At this week’s summit, world leaders were supposed to adopt a set of reforms that would have improved the U.N.’s management and strengthened its ability to fight poverty and promote human rights. But John R. Bolton, appointed as ambassador to the U.N. by Bush after the Senate failed to confirm him, threw negotiators into disarray last month by introducing hundreds of last-minute amendments. Among them was the deletion of nearly all references to the millennium goals and the 0.7% target. Under pressure, Bolton relented and allowed the language to remain.

The Bush administration has made it abundantly clear that it has no intention of trying to reach the 0.7% goal. The United States has the second-worst record of the 22 donor nations whose contributions as a percentage of national income are tracked by the Organization for Economic Cooperation and Development, giving just 0.16% in 2004 (only Italy is stingier). The European Union’s 15 richest members, despite Italy’s poor showing, agreed this year to contribute 0.51% of national income by 2010 and 0.7% by 2015.

Administration officials have said the 0.7% figure is arbitrary, that it represents a goal rather than a concrete commitment, that quality of aid is more important than quantity and that, at any rate, the United States has increased foreign aid dramatically. Wrong or misleading on all counts but the last.

Whether the 0.7% number is arbitrary is irrelevant; what matters is whether it’s adequate. By that measure, if anything, it’s too timid. The U.N. Millennium Project estimates that even if all the commitments are met, it may fall short of the amount needed to meet the Millennium Development Goals. Though the Monterrey statement wasn’t very concrete, such vagueness is typical of international agreements; if heads of state don’t intend to follow them, they shouldn’t approve them. And the administration’s statements on quality would be more convincing if its record in that area weren’t so abysmal.

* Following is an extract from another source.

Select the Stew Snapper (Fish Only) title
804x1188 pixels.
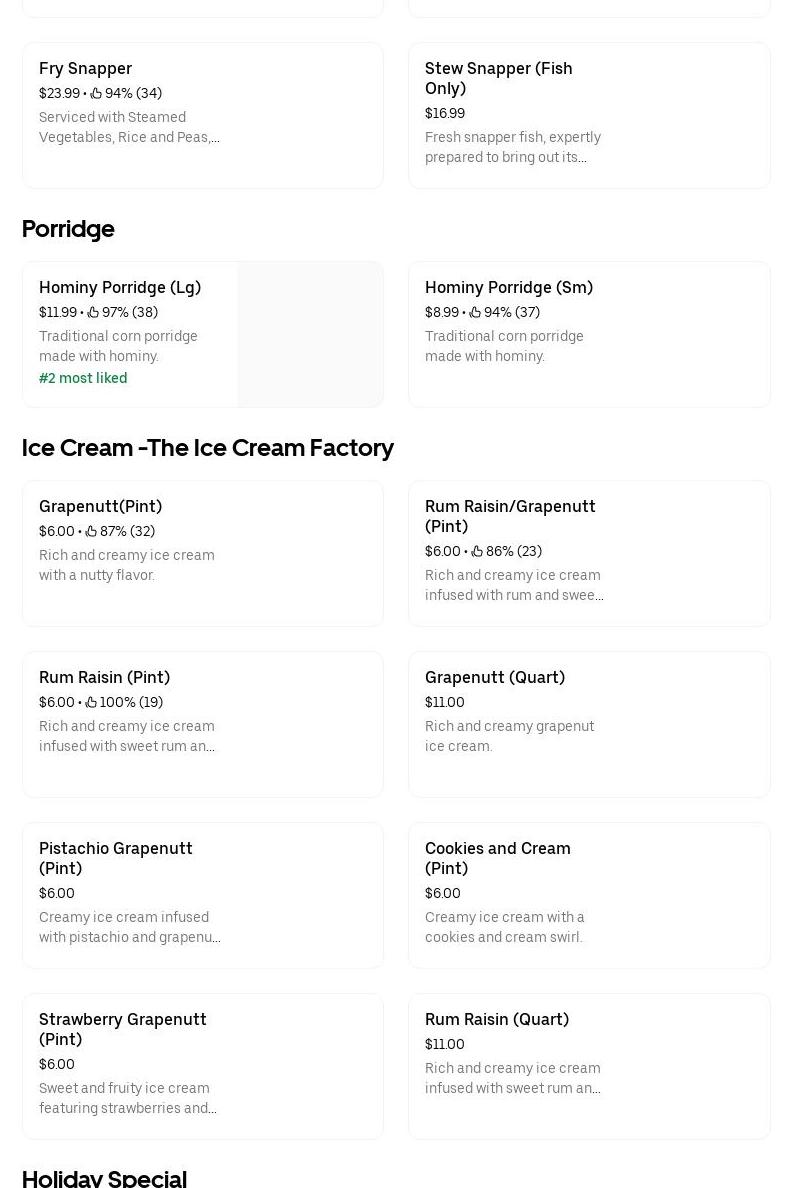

In its Human Development Report released last week, the U.N. identified several problems that make foreign aid less effective than it should be. Sometimes donors make aid contingent on onerous conditions; often they fail to coordinate similar projects, leading to repetition and waste. The United States is a prime offender in nearly every area. Particularly egregious is the practice of “tied aid” -- the requirement that aid money be spent on goods and services from the donating country. U.S. aid money is commonly spent on expensive American contractors rather than given directly to poor nations, where it would do far more good.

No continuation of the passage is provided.